Fish Flock to the Super-Salty Wastewater of the Sydney Desalination Plant
Sydney’s technological solution for drought is having unexpected effects on marine life.
In 2019, Australia ushered in the new year by shooting off fireworks and restarting the Sydney Desalination Plant. The plant began sucking in seawater, purifying it through a process called reverse osmosis, and producing a flood of clean drinking water for residents of the drought-stricken city. What was left—a blend of wastewater with twice the salinity of the sea—was pumped back into the ocean.
Brendan Kelaher, a marine biologist at Southern Cross University, suspected this extra-salty discharge might drive away fish populating the area. But, surprisingly, many fish flocked to it, creating a mini metropolis in a reef just outside of Sydney, according to a study Kelaher published December 18 in Environmental Science & Technology.
◇ ◇ ◇
* Problem set *
**a.** Summarize the article on the Sydney desalination plant in two sentences.
**b.** Rewrite the article on the Sydney desalination plant starting at "Fish Flock to" and ending at "on marine life.", swapping "marine life" for "ocean life".
**c.** Translate this sentence from the article on the Sydney desalination plant into Spanish: "What was left—a blend of wastewater with twice the salinity of the sea—was pumped back into the ocean."

* Listed entries *
◇ ◇ ◇
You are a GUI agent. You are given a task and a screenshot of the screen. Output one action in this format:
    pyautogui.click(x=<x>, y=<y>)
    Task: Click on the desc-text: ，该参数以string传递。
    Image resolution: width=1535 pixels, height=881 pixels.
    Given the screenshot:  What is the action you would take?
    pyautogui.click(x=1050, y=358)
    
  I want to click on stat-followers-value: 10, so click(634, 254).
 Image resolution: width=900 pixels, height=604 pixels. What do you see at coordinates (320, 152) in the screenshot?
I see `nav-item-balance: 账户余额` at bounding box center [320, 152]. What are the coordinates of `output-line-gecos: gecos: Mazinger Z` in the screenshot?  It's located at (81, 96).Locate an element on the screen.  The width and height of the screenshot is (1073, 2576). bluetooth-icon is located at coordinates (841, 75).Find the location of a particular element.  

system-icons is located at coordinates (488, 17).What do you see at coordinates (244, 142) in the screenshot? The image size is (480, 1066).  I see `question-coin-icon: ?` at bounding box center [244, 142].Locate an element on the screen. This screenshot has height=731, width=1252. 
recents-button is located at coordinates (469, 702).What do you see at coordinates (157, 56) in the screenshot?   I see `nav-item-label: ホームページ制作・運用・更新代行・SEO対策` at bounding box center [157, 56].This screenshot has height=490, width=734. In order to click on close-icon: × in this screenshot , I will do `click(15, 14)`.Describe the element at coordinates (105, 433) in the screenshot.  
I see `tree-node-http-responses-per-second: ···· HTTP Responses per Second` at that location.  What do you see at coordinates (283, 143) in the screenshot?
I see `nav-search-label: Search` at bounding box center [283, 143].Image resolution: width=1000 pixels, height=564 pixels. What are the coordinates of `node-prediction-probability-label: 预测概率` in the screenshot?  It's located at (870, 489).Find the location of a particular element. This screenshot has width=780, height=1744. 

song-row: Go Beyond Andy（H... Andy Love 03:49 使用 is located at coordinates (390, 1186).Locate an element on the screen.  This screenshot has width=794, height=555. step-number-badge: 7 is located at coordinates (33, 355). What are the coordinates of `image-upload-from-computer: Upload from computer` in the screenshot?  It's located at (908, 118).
◇ ◇ ◇
* Task results *
**a.** In 2019, Sydney restarted its desalination plant, which purifies seawater through reverse osmosis into drinking water for the drought-stricken city and pumps wastewater twice as salty as the sea back into the ocean. Marine biologist Brendan Kelaher suspected the discharge might drive fish away, but his study published December 18 in Environmental Science & Technology found that many fish flocked to it instead.

**b.**
Fish Flock to the Super-Salty Wastewater of the Sydney Desalination Plant
Sydney’s technological solution for drought is having unexpected effects on ocean life.

**c.** Lo que quedaba —una mezcla de aguas residuales con el doble de salinidad que el mar— se bombeaba de vuelta al océano.